GIVEN PASSAGE START

Guns On Trial – Again

Every time someone goes on a shooting rampage, guns become the defendant in the court of public opinion instead of the loon doing the shooting. There are rational arguments, both pro and con, concerning firearm laws and gun ownership, but some statistics indicate that outrage over guns may be more fueled by ideology than practical concerns of public safety.

In 2006, there were 30,896 deaths from firearms. This is further broken down to: Suicide 16,883; Homicide 12,791; Accident 642; Legal Intervention 360; Undetermined 220. If the suicide and legal intervention deaths are removed, there were 13,653 deaths from firearms that one could argue may have been prevented by stricter gun laws.

The Centers for Disease Control and Prevention issued statistics for the year 2007 showing that there were 14,406 alcoholic liver disease deaths and 23,199 alcohol-induced deaths, excluding accidents. Add to this the estimated 12,998 people killed in alcohol-impaired driving crashes and the grand total of alcohol-related deaths for 2007 becomes 50,603.

Ignoring higher estimates concerning alcohol-related deaths (75,000 per year), the above statistics indicate that alcohol use is a considerably larger public safety issue than guns. If the enormous economical and social impact of alcohol abuse is considered, guns don’t come close to having the negative impact that alcohol has on our society. Yet, guns overshadow alcohol as a concern.

GIVEN PASSAGE END
GIVEN INFORMATION START

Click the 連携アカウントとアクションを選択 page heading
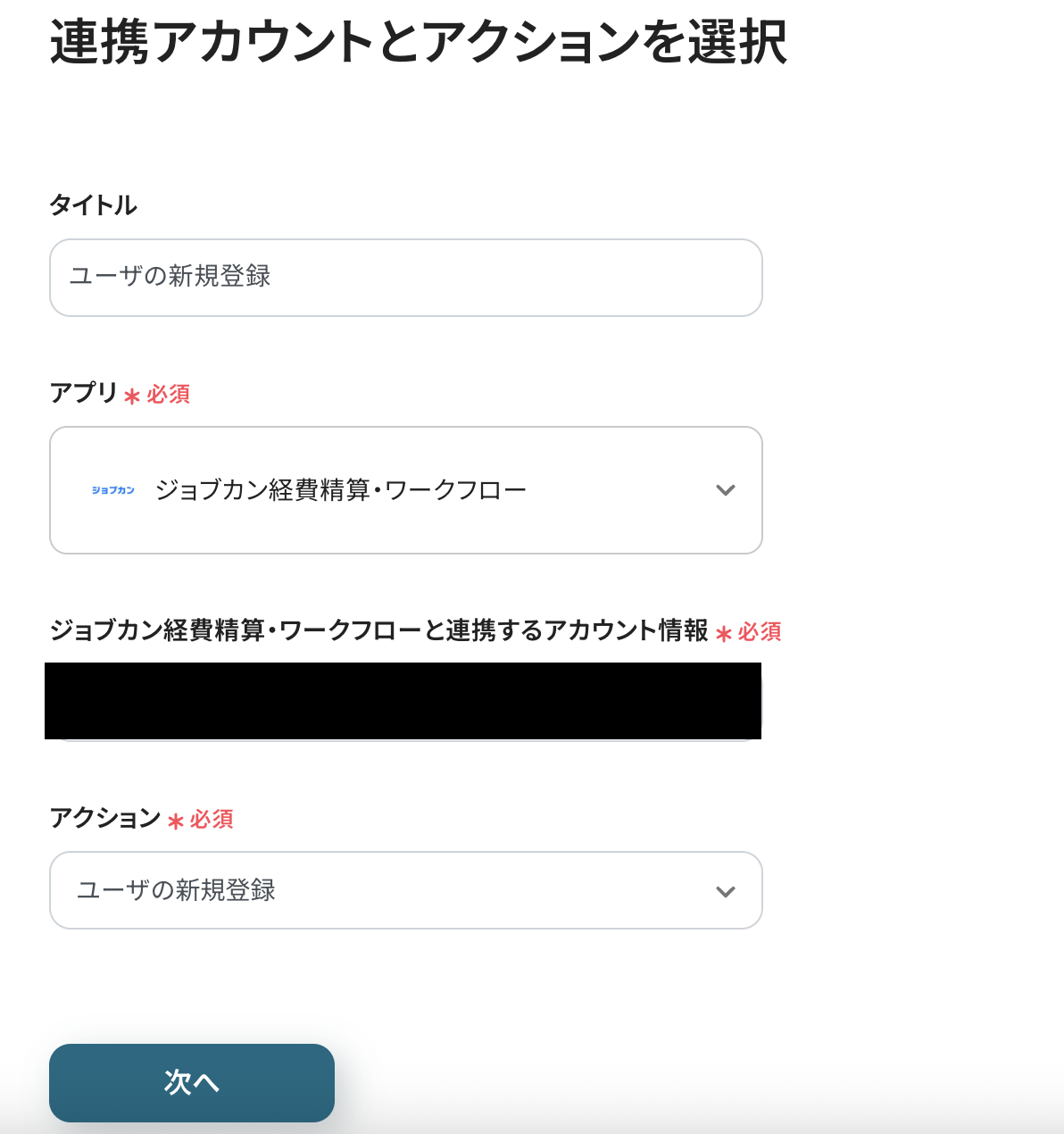pyautogui.click(x=418, y=43)
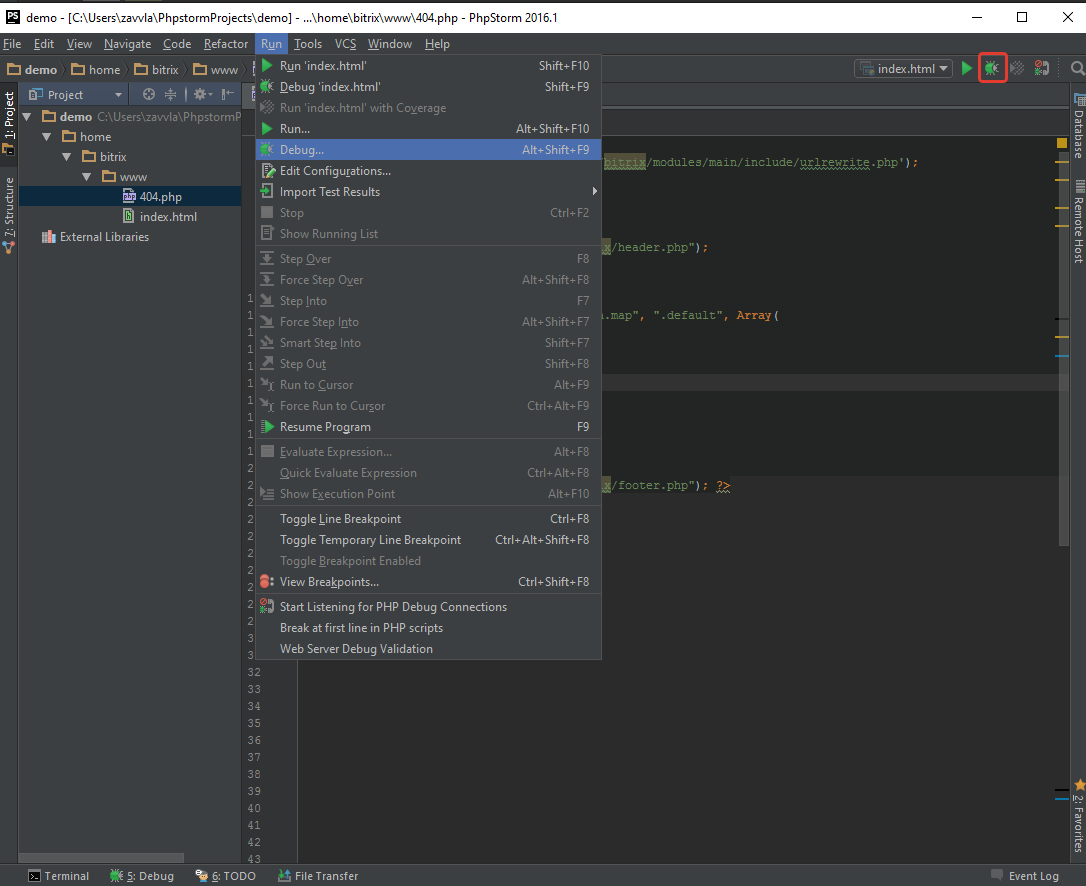Click the Search Everywhere magnifier icon
Viewport: 1086px width, 886px height.
[1077, 68]
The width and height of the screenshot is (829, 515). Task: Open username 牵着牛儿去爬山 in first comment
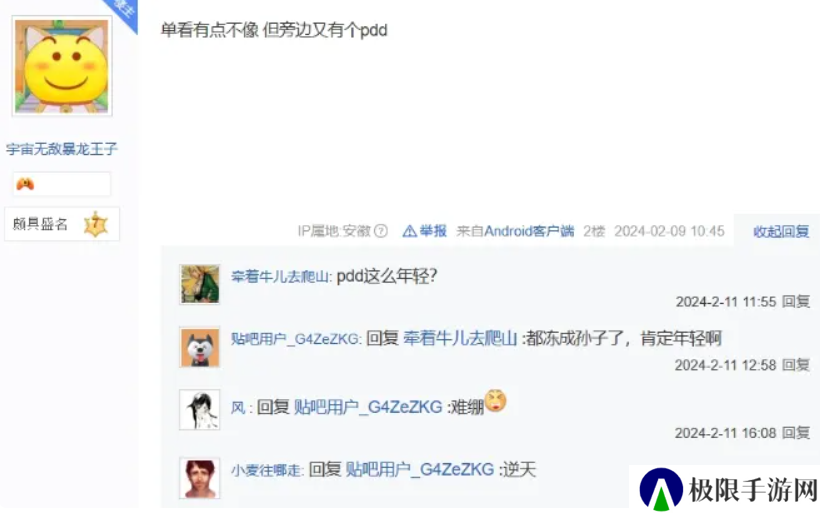click(x=280, y=277)
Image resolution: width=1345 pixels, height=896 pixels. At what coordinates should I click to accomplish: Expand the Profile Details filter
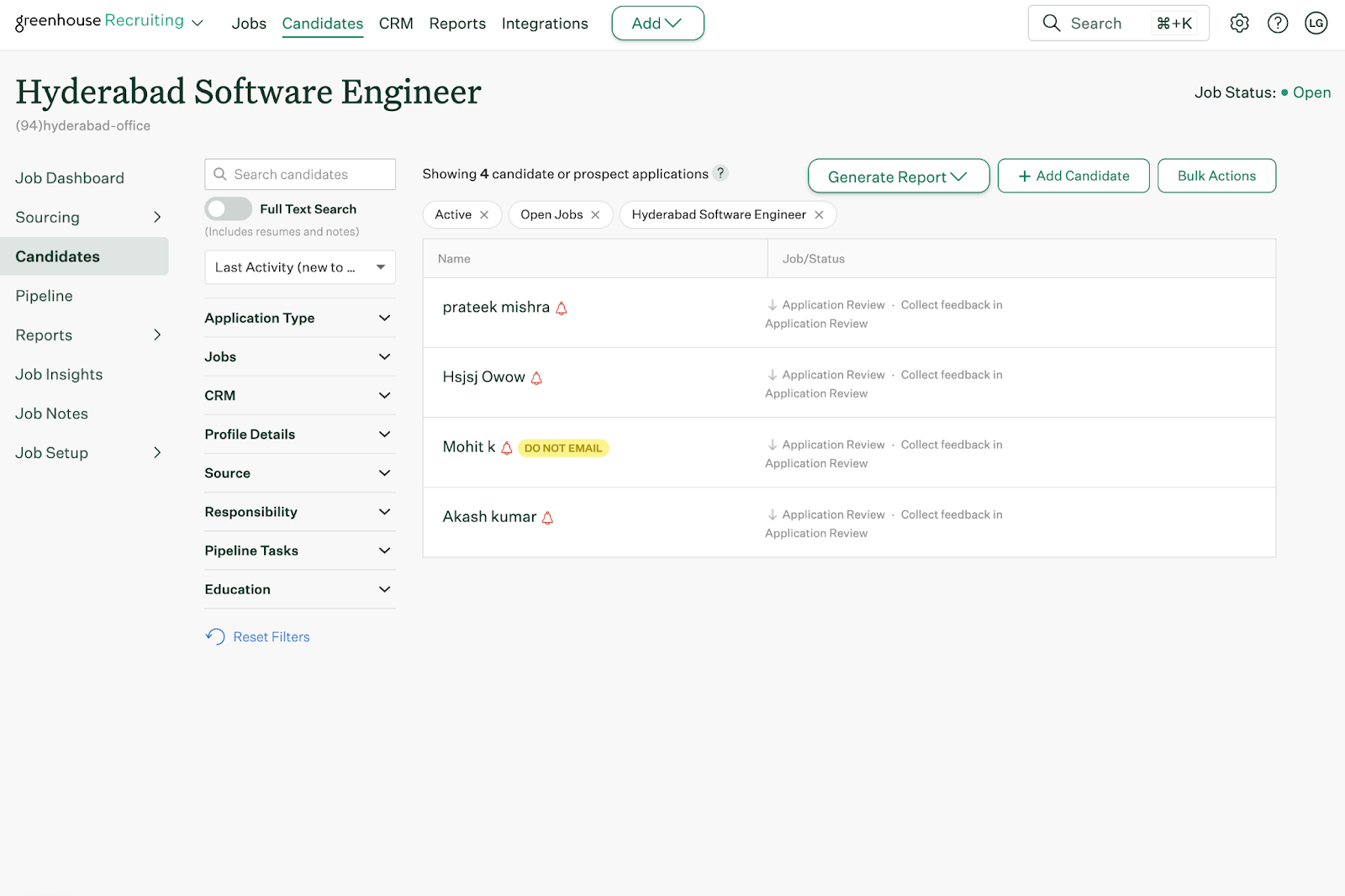click(x=299, y=435)
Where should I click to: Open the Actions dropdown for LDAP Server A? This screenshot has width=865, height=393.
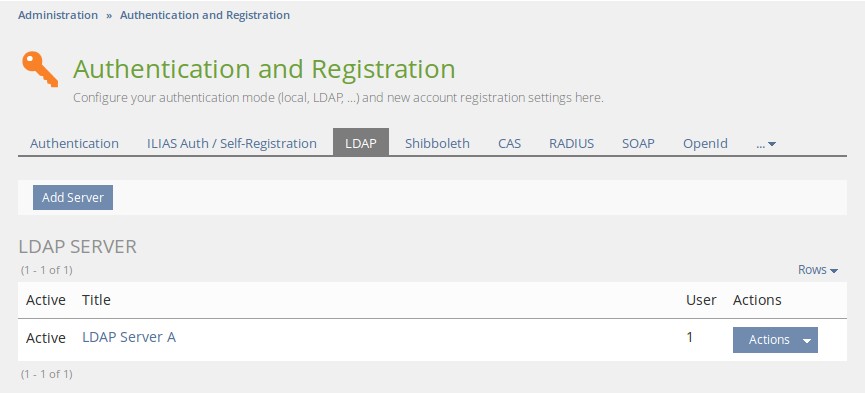775,340
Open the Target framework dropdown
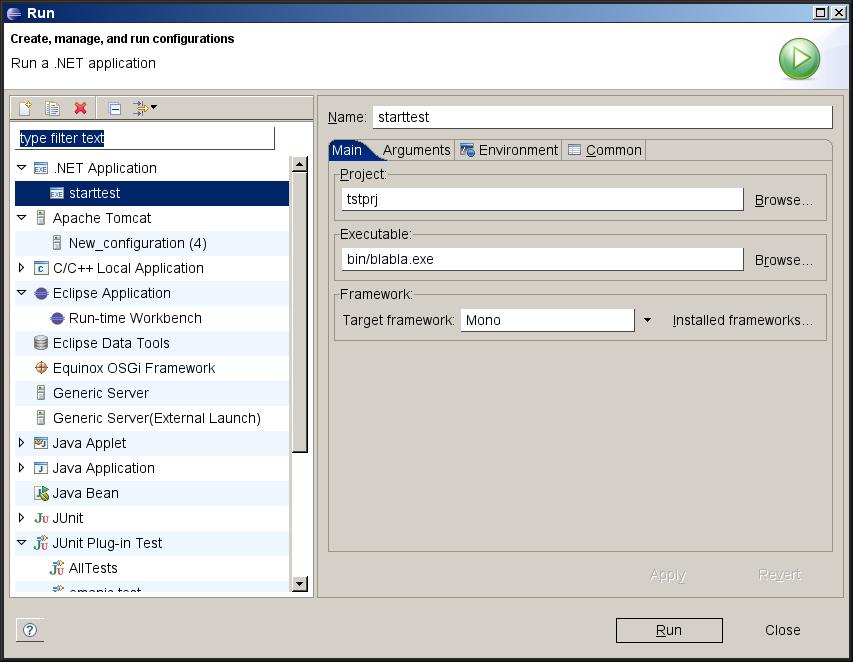 pos(647,320)
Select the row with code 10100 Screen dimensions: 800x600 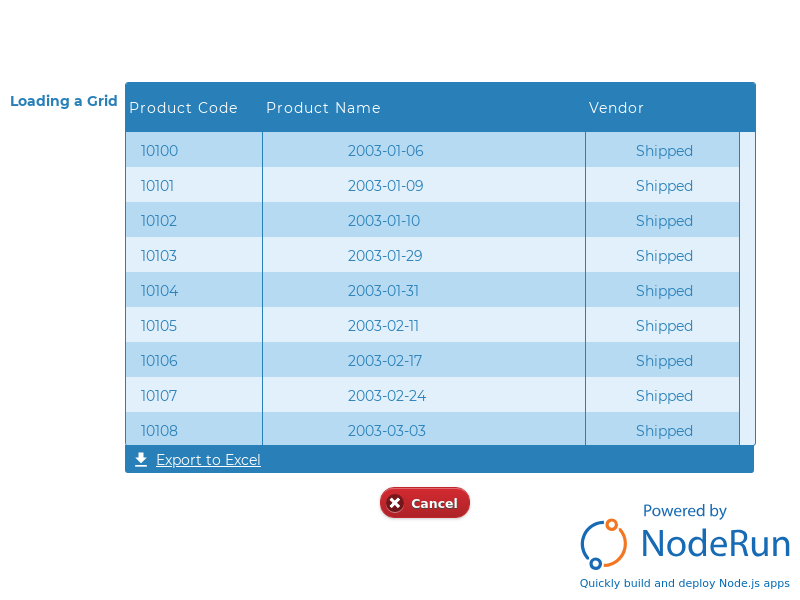[x=433, y=150]
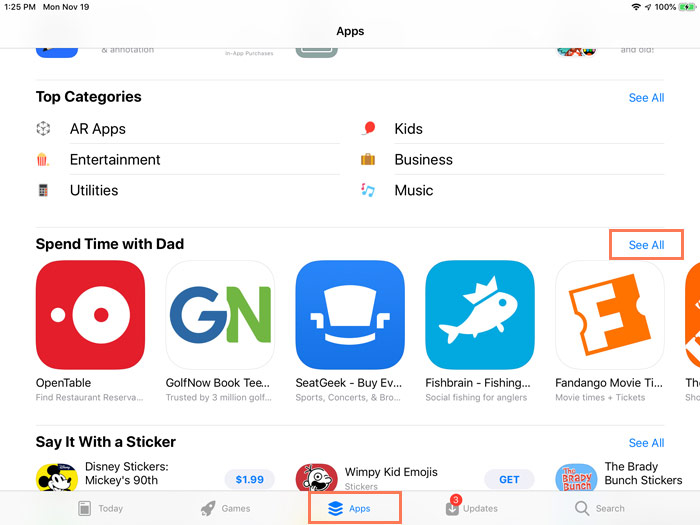700x525 pixels.
Task: Open the Wimpy Kid Emojis icon
Action: click(x=317, y=477)
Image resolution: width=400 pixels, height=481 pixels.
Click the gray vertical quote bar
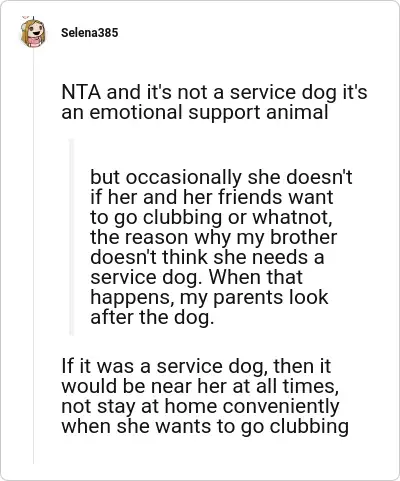point(71,237)
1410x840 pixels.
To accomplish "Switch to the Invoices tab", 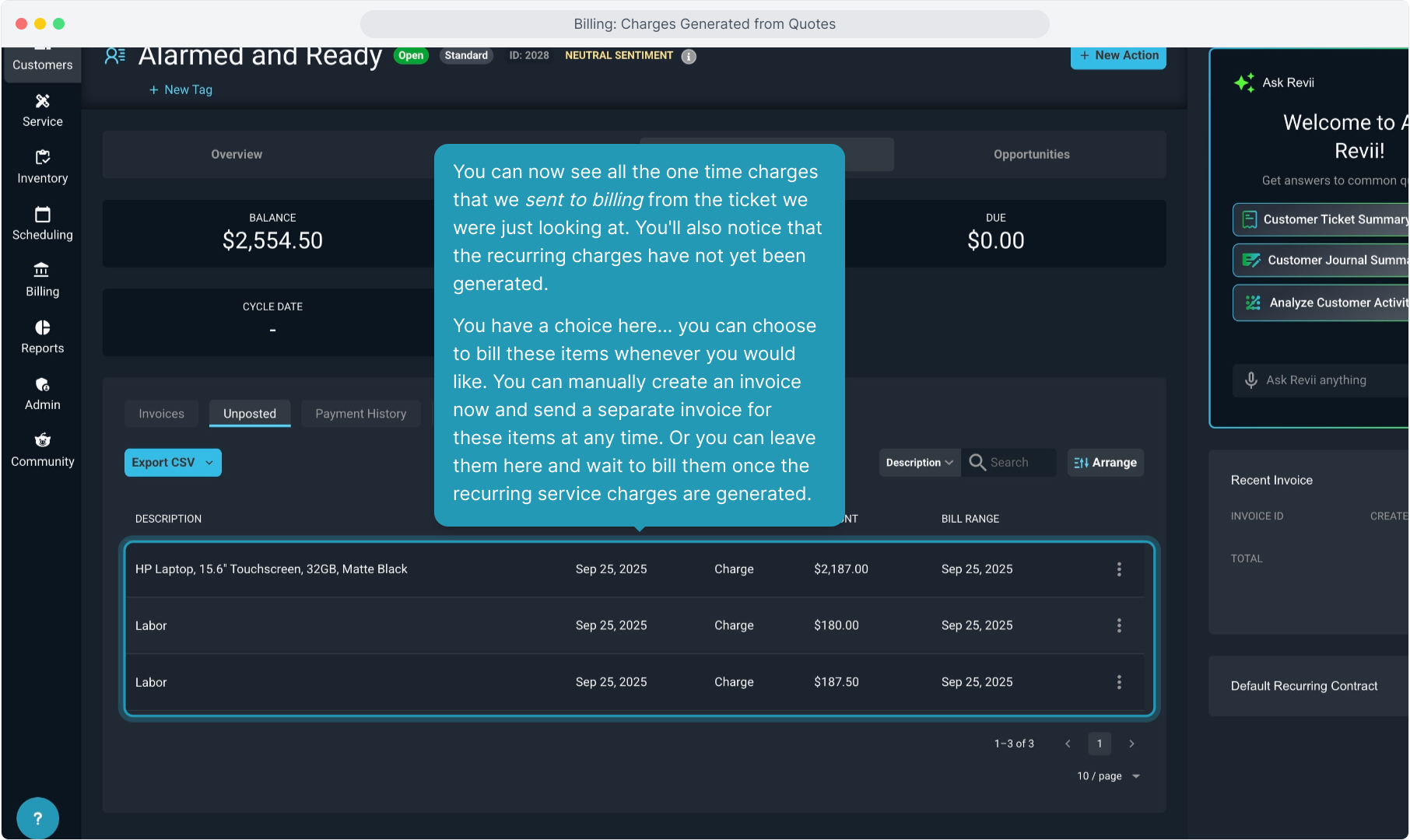I will pyautogui.click(x=161, y=414).
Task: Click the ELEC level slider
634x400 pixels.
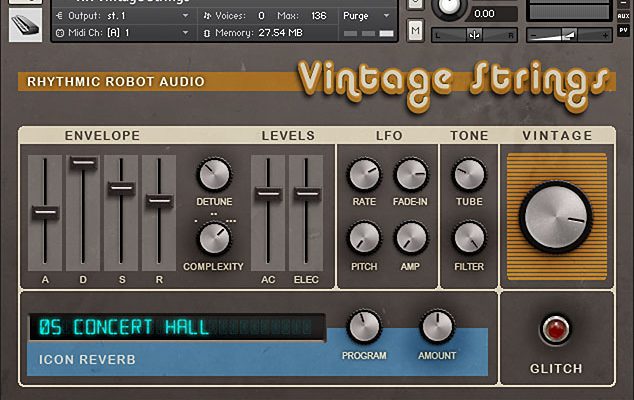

GIVEN INFORMATION END

TASK ITEM ::
Answer from the article on gun and alcohol deaths:
(a) How many of the 2006 firearm deaths were suicides?
(b) What grand total of alcohol-related deaths does it give for 2007?
(c) What higher yearly estimate of alcohol-related deaths does it set aside?

SOLUTION TO THIS TASK ::
(a) 16,883
(b) 50,603
(c) 75,000 per year